With his playfully abrasive new album just released through PAN, Ned Raggett catches up with Stateside electronic musician Rene Hell to talk Vanilla Call Option and running into cement walls

Jeff Witscher lives a life recording and working under any number of aliases, but the one that’s gained him the most attention is as Rene Hell. Deservedly so - whether on cassette, CDR, online or in other formats, he’s released a dizzying amount of work that conflates, synthesises and explores many strains of experimental and electronic music. Calling him a drone artist, a glitch composer or anything similar is at once accurate enough and extremely limiting - he just is, more than most. Following last year's split with Oneohtrix Point Never on NNA Tapes, his latest formal release under the Rene Hell guise, Vanilla Call Option, feels like a series of ambient soundtracks to recently emptied areas - or they would be if there wasn’t something still kicking around, somehow. It's released this week via the PAN label. The Quietus dropped Witscher a line in advance of his heading off on tour, to talk running into cement walls and questioning tradition.

I like the fact that your work, under any guise, resists easy or obvious genre tags.  Do you see any one thing unifying all your work as its creator, if it's readily expressible?

Jeff Witscher: No, I don't think so. Possibly the process I use for putting together recordings as that's generally the same, but that's about it.

Does your work emerge first and then get assigned a name, whether it's Rene Hell or something? Related to this: does creation flow easily, take much concentrated effort, or vary all over the place?

JW: Sometimes I run into a cement wall, and look at the imperfect cracks from weather. It serves as an oracle on what tunes I spit out.
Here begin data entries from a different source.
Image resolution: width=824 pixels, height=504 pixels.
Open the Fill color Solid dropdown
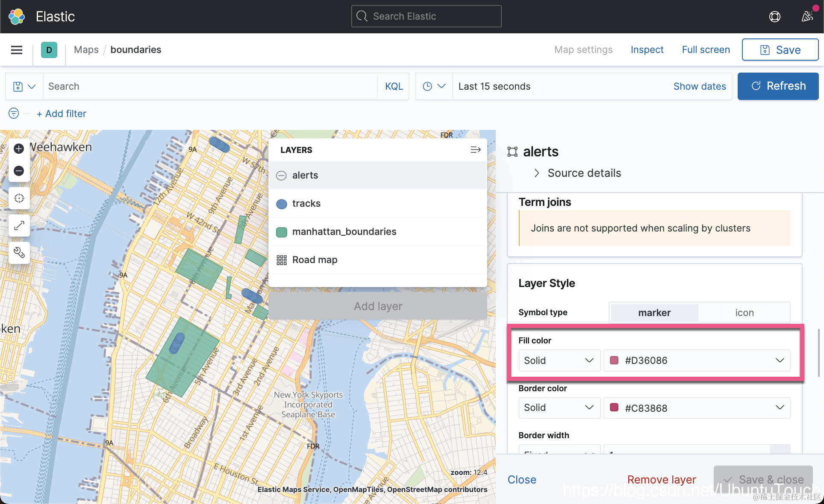[x=559, y=360]
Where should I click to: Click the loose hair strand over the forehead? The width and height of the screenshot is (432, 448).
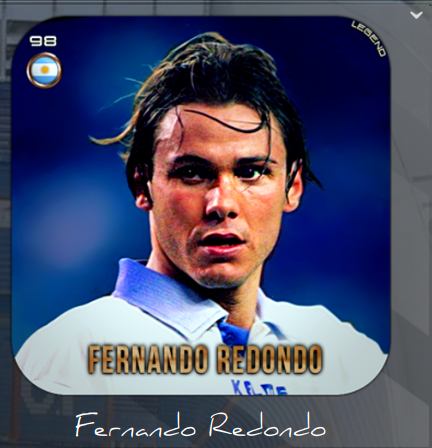[x=223, y=122]
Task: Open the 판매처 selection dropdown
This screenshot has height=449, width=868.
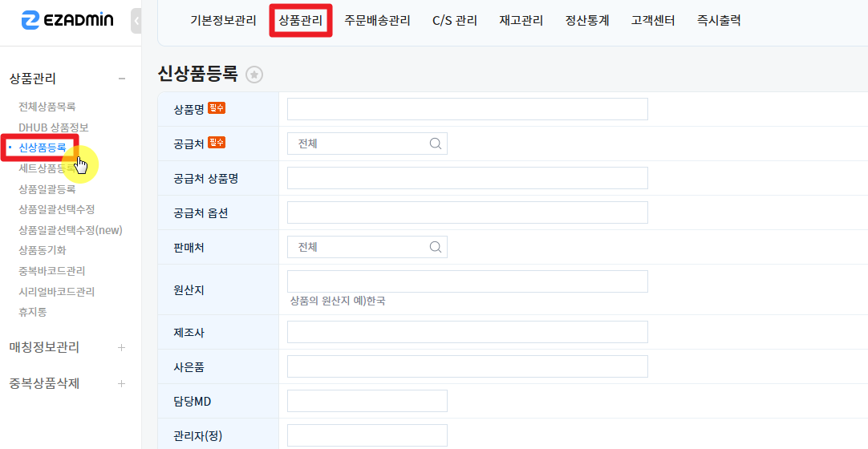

Vanilla, as I 'see' it, almost feels like a set from a 1970s movie computer room, something alive, mechanical, but strangely pristine. Do you find yourself 'seeing' or otherwise sensing music, your own or others, beyond the aural range?

JW: It all works on an electromagnetic spectrum. The color was a bit dusty. You can hear that in the recording. I generally hear music, then either think about it or not. Sometimes it moves you and sometimes it doesn't. There's quite a bit of music I don't understand at all, like a foreign language. That's kind of bizarre I guess. But in this case, ‘vanilla’ is referring to the stock market.
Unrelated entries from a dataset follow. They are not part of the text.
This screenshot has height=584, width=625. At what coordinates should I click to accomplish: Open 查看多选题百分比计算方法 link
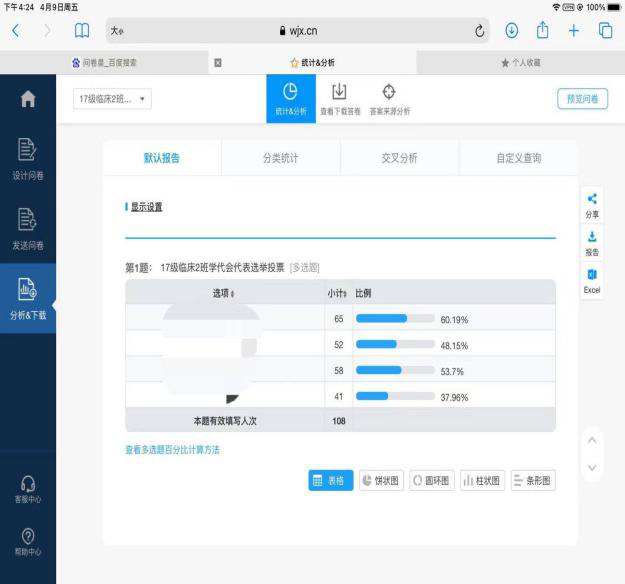click(x=172, y=450)
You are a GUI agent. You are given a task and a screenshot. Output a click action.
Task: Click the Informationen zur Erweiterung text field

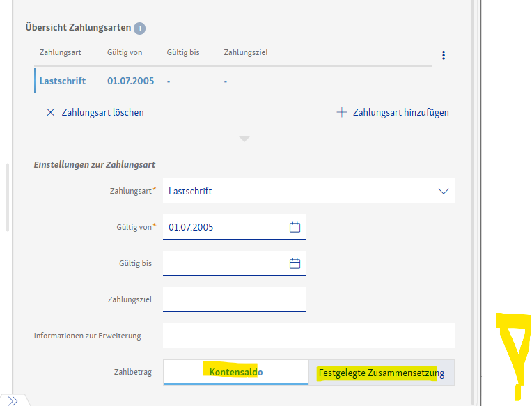click(308, 336)

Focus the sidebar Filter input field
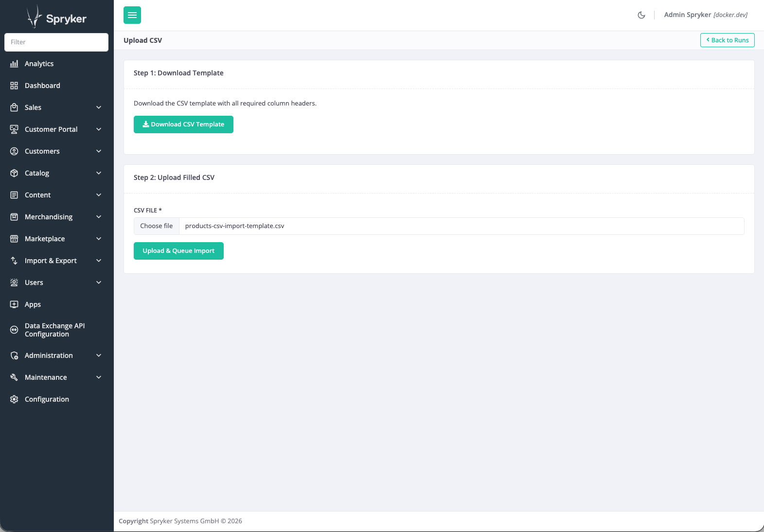click(56, 42)
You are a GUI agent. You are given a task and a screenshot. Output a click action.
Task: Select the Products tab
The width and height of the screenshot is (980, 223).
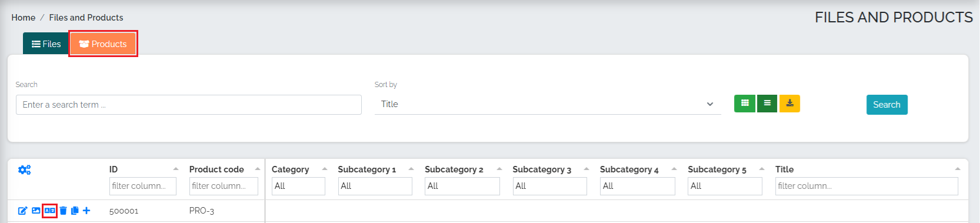103,44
Given that experimental music has its own series of canons, do you aim to step beyond them or do you find yourself consciously extending a kind of tradition - or does the question even apply?

JW: It doesn't apply, but it's important to question tradition and to see if that does anything interesting.

What is something about your music that is most misunderstood or missed by listeners, as you sense it? Related to that: what's the most surprising take or description by someone else that gave you a new perspective on your own work?

JW: Most listeners understand the music, unless the PA isn't very good. Then they are definitely missing out on certain key frequencies. Of course if you're unaccustomed to more abstract listening, ie. music without obvious structure, song structure, beginning and endings, then they think live performances are completely lost, useless, etc. In other words, they can't assign a purpose for it.

The stereotype of people in many fields of electronic music is that they simply 'push buttons' when performing - but how do you see it yourself?

JW: It's simple, you prepare something to present to people live. In this case the medium is audio or even audio visual, and they arrive and should be content to listen and be affected. In the same way that you don't go to a museum and require some sort of physical accompaniment or additional stimulation while looking at a painting.

Finally, is there an ideal way for someone to listen to your work, or do you see it as something that could be listened to any time, any place?

JW: I think if you're focused on that as your main experience it can be quite stimulating, but if you're trying to perform other activities it's definitely irritating and distracting.